** Listing **
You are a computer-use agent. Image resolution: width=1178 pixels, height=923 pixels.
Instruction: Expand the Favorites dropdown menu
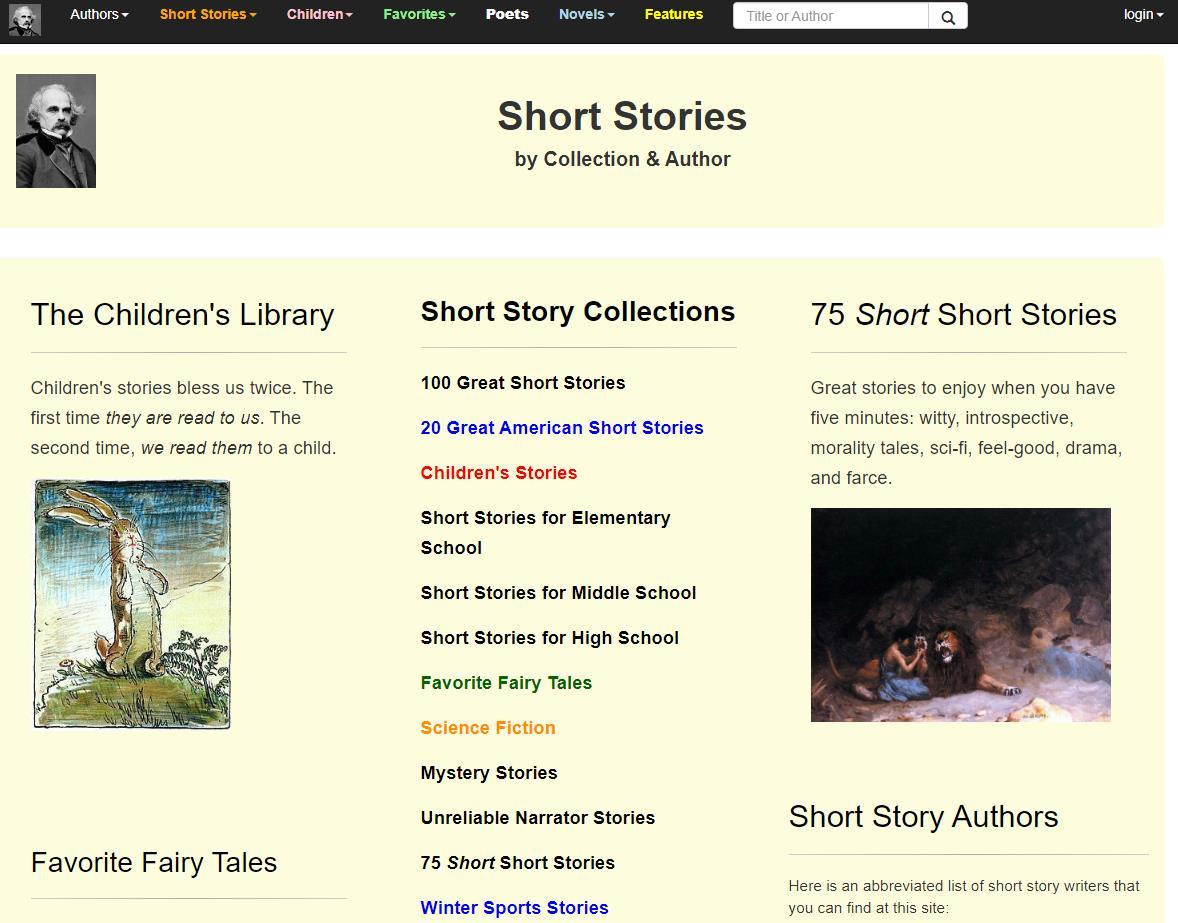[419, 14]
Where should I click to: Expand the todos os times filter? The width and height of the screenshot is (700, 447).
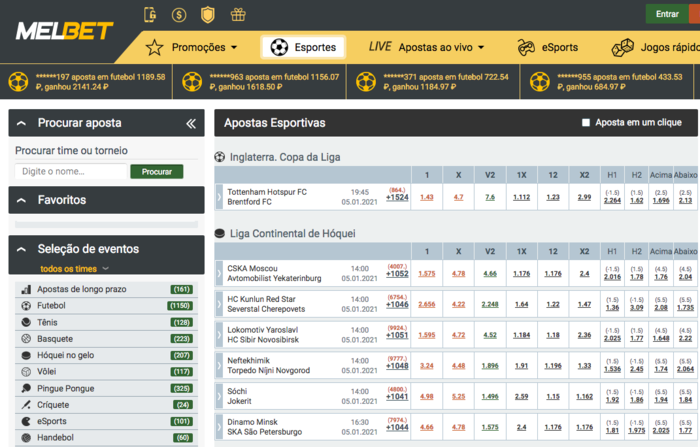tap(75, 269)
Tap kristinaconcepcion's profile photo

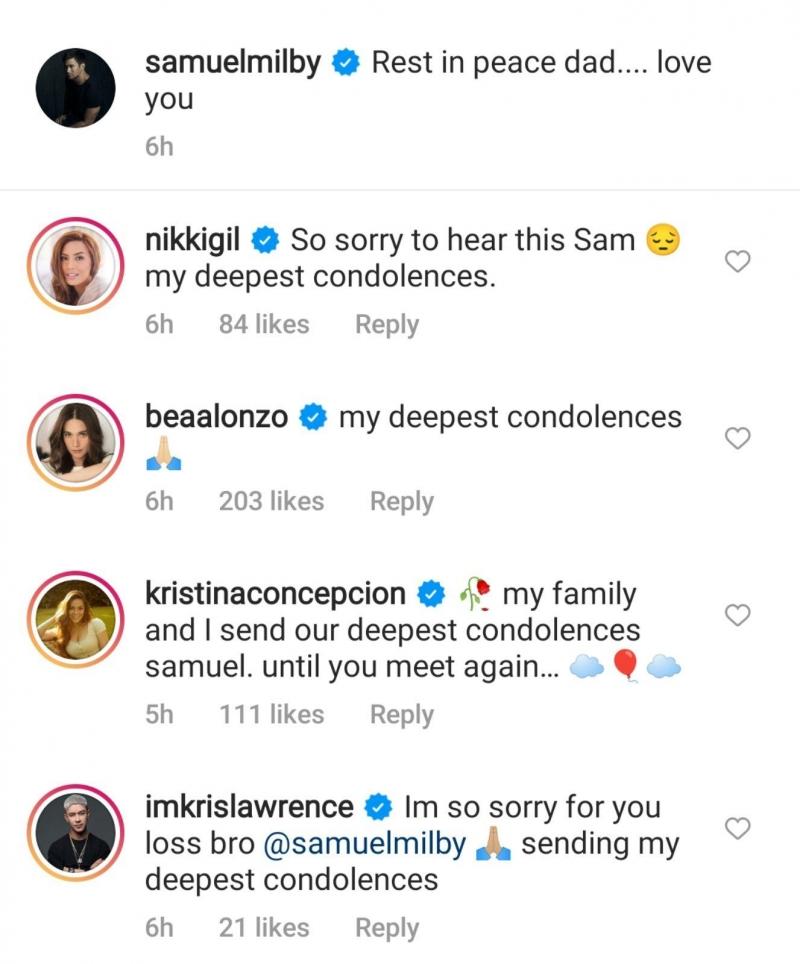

** What you will do **
Rewrite all the rows above, changing "Expand" to "Open" wherever it appears and keeping everything else the same. Omit the pictures from your answer.

** Exercise response **
You are a computer-use agent. Image resolution: width=1178 pixels, height=923 pixels.
Instruction: Open the Favorites dropdown menu
[419, 14]
Where should I click to: Open the todos os times filter? The width and height of the screenshot is (700, 447).
tap(75, 269)
Tap kristinaconcepcion's profile photo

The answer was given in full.